---
# AgentForge Pre-Search
## Finance Domain · Ghostfolio · AI Portfolio Intelligence Agent
### G4 Cohort · Week 2 · February 2026

> **Note on plan vs delivery:** This pre-search was
> completed before development began. The final
> implementation evolved from this plan:
> - 16 tools were built (vs 5 planned) with real
>   estate portfolio tracking added to the original
>   portfolio analysis scope
> - Human-in-the-loop was implemented via an
>   awaiting_confirmation state in the graph
> - Wash-sale enforcement was implemented in
>   tax_estimate.py
> - Open source contribution was delivered as a
>   public GitHub eval dataset (183 tests) rather
>   than an npm package
> - See AGENT_README.md for final implementation

---

## Phase 1: Domain & Constraints

### Use Cases
- Portfolio health check: "How diversified am I?
  Where am I overexposed?"
- Performance Q&A: "What's my YTD return vs S&P 500?"
- Tax-loss harvesting: Surface unrealized losses to
  offset gains; flag wash-sale violations (30-day IRS rule)
- Natural language activity log: "Show me all my MSFT
  trades this year" → query Ghostfolio activities
- Compliance alerts: Concentration risk >20% single
  holding, missing cost basis warnings

### Ghostfolio — Actual API Integration Points
Stack: Angular frontend · NestJS backend ·
PostgreSQL + Prisma ORM · Redis cache · TypeScript

Data sources: Ghostfolio PostgreSQL DB (primary),
Yahoo Finance API (market data), IRS published tax
rules (compliance). All external data fetched at
runtime — no static snapshots.

### 4. Team & Skill Constraints
- Domain experience: Licensed real estate agent —
  strong knowledge of real estate use cases
- Framework familiarity: New to LangGraph,
  learned during build
- Biggest risk: Python context switch on Day 1
  Mitigation: minimal LangGraph hello world before
  touching domain logic

### 2. Scale & Performance
- Expected query volume: 5-20 queries/user/day
- Acceptable latency: Under 10 seconds for LLM synthesis
- Concurrent users: FastAPI async handles moderate load
- Cost constraint: Under $0.02 per query

### Reliability Requirements
- Cost of wrong answer: High — financial decisions
  have real consequences
- Non-negotiable: All claims cite sources, confidence
  score on every response, no specific advice without
  disclaimer
- Human-in-the-loop: Implemented for high-risk queries
- Audit: LangSmith traces every request

### Performance Targets
- Single-tool latency: <5s target (actual: 8-10s due
  to Claude Sonnet synthesis, documented)
- Tool success rate: >95%
- Eval pass rate: >80% (actual: 100%)
- Hallucination rate: <5% (citation enforcement)

---

## Phase 2: Architecture

### Framework & LLM Decisions
- Framework: LangGraph (Python)
- LLM: Claude Sonnet (claude-sonnet-4-20250514)
- Observability: LangSmith
- Backend: FastAPI
- Database: PostgreSQL (Ghostfolio) + SQLite (properties)
- Deployment: Railway

### Why LangGraph
Chosen over plain LangChain because financial workflows
require explicit state management: loop-back for
human confirmation, conditional branching by query type,
and mid-graph verification before any response returns.

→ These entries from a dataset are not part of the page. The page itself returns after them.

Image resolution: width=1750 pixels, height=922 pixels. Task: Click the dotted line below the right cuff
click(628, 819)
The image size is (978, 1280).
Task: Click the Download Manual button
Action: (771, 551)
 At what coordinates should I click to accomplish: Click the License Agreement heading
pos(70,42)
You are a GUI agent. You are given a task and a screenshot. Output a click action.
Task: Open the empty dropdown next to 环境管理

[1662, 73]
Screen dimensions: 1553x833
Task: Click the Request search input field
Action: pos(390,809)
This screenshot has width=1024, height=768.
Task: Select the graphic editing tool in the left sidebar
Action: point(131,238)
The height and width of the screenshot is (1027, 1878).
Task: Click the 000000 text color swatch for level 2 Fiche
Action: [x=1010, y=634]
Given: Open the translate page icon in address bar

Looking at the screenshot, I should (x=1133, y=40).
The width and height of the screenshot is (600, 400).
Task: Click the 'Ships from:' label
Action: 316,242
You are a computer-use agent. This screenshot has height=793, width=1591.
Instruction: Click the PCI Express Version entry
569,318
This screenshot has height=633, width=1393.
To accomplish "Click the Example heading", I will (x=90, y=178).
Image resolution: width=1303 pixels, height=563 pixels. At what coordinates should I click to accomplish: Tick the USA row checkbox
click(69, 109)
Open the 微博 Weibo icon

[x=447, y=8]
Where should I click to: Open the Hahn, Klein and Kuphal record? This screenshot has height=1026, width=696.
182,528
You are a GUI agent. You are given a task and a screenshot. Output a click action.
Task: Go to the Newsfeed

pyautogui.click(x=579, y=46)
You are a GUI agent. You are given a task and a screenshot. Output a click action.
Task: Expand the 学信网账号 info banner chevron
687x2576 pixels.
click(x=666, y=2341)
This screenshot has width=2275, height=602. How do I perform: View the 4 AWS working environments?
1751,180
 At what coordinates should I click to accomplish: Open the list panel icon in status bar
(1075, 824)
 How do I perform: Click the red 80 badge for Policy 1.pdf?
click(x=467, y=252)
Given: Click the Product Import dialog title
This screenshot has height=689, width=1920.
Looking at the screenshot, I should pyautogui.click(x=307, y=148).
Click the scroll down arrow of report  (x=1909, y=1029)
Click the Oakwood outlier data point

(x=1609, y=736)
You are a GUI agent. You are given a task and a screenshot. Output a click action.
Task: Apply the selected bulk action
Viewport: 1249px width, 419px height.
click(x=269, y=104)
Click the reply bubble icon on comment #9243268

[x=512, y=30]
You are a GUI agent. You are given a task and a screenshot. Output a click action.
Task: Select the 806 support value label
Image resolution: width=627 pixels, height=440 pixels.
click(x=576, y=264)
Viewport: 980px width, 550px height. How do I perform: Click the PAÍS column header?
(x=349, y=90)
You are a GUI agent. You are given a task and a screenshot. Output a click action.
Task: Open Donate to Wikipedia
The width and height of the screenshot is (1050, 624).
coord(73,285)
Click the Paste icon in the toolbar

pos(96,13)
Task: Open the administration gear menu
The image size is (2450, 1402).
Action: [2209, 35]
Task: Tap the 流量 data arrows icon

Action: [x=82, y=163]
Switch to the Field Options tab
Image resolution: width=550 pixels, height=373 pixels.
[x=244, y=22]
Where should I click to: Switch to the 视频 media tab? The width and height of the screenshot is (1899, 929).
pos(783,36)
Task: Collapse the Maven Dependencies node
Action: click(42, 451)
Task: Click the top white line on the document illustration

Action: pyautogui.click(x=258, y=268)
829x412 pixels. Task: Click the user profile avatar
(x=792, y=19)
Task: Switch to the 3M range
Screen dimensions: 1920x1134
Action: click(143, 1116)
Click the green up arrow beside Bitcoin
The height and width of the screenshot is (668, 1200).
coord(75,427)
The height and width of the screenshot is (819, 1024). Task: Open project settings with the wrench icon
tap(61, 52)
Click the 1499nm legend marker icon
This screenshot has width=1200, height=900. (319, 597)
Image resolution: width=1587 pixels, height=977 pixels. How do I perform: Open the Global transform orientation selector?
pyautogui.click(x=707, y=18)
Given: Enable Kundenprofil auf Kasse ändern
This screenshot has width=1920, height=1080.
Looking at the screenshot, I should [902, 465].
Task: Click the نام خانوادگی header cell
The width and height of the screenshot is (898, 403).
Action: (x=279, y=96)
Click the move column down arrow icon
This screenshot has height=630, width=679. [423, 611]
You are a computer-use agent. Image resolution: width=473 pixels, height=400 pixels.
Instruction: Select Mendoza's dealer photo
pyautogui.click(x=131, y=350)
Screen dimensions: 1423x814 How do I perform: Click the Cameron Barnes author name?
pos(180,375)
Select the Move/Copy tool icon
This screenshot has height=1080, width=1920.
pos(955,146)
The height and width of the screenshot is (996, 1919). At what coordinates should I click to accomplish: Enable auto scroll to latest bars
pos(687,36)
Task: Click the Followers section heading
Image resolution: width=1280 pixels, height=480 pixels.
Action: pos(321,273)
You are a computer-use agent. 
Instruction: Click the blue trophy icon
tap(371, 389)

### LangGraph State Schema
Core state persists across every node:
- query_type: routes to correct tool executor
- tool_result: structured output from tool call
- confidence_score: quantified certainty per response
- awaiting_confirmation: pauses graph for high-risk queries
- portfolio_snapshot: immutable per request for verification
- messages: full conversation history for LLM context

Key design: portfolio_snapshot is immutable once set —
verification node compares all numeric claims against it.
awaiting_confirmation pauses the graph at the
human-in-the-loop node; resumes only on explicit
user confirmation. confidence_score below 0.6 routes
to clarification node.

### Agent Tools (Final: 16 tools across 7 files)
Original plan was 5 core portfolio tools.
Implementation expanded to 16 tools adding real estate,
wealth planning, and life decision capabilities.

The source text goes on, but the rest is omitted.